In another study, Adriani and colleagues17 performed autologous percutaneous fat injection from January 2012 to March 2015 for the treatment of knee OA. Their 30 patients (12 males and 18 females; mean age of 63.3 years; mean body mass index of 25.1) had stable or progressive knee OA for at least 12 months, no other injection treatments during the previous 12 months, and no prior knee surgeries. The patients were evaluated at baseline and 1 week and at 1, 3, 6, and 12 months after treatment using the NPRS and the Western Ontario and McMaster Universities Osteoarthritis Index (WOMAC) as outcome measures. The average VAS was 7.7 at baseline and improved to 4.3 at 3-month follow-up; however, a slight deterioration (VAS 5.0) was noted at 1 year. Total WOMAC score was 89.9 at baseline, 68.6 at 3 months, and 73.2 at 12-month follow-up.17

Continue to: The results of...

 

 

The results of this study demonstrated significant improvements in pain, quality of life, and function at 12 months after ultrasound-guided injection of ASCs in patients with severe knee OA. Significant improvement that was noted at 6 weeks was maintained through 12 months after the treatment. Improvement was noted in all scales, including the NPRS, the KSS, and the FXN beginning at 3 months and continuing through 12 months. The LEAS was statistically significant through 6 months after the treatment but not significant at 12 months. No serious adverse events were recorded.

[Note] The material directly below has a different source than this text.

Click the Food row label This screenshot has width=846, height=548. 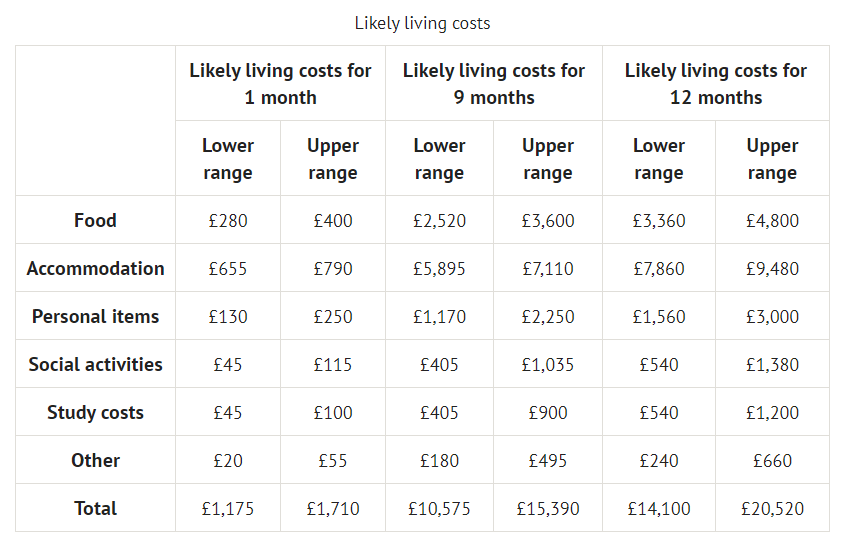[95, 220]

In a study by Lee and colleagues,13 the MCID was described for KSS and FXN in patients who underwent TKA for primary OA. This is the minimal change in a scoring measure that is perceived by the patient to be beneficial or harmful. The MCID for KSS was noted to be between 5.3 and 5.9, while the MCID for FXN was between 6.1 and 6.4.13 In our study, the KSS score improved from an average of 74.0 at baseline to 79.6 at 6 months and 81.6 at 12 months (a difference of 5.6 and 7.6; P = .18 and.014, respectively). The FXN improved from an average of 65.4 at baseline to 75.2 at 6 months and 76.4 at 12 months (a difference of 9.9 and 11; P = .041 and.014, respectively). Therefore, a clinically important difference of KSS and FXN scores was noted at both 6 and 12 months.

The technique used in this study provides autologous, minimally manipulated, fat graft performed in a short time (60-90 minutes), without expansion and/or enzymatic treatment. In addition, the harvesting and the injection of stem cells on the same day is a simple, office-based procedure, and compliant with the U. S. Food and Drug Administration regulations.18 The cost of the procedure averages $3500.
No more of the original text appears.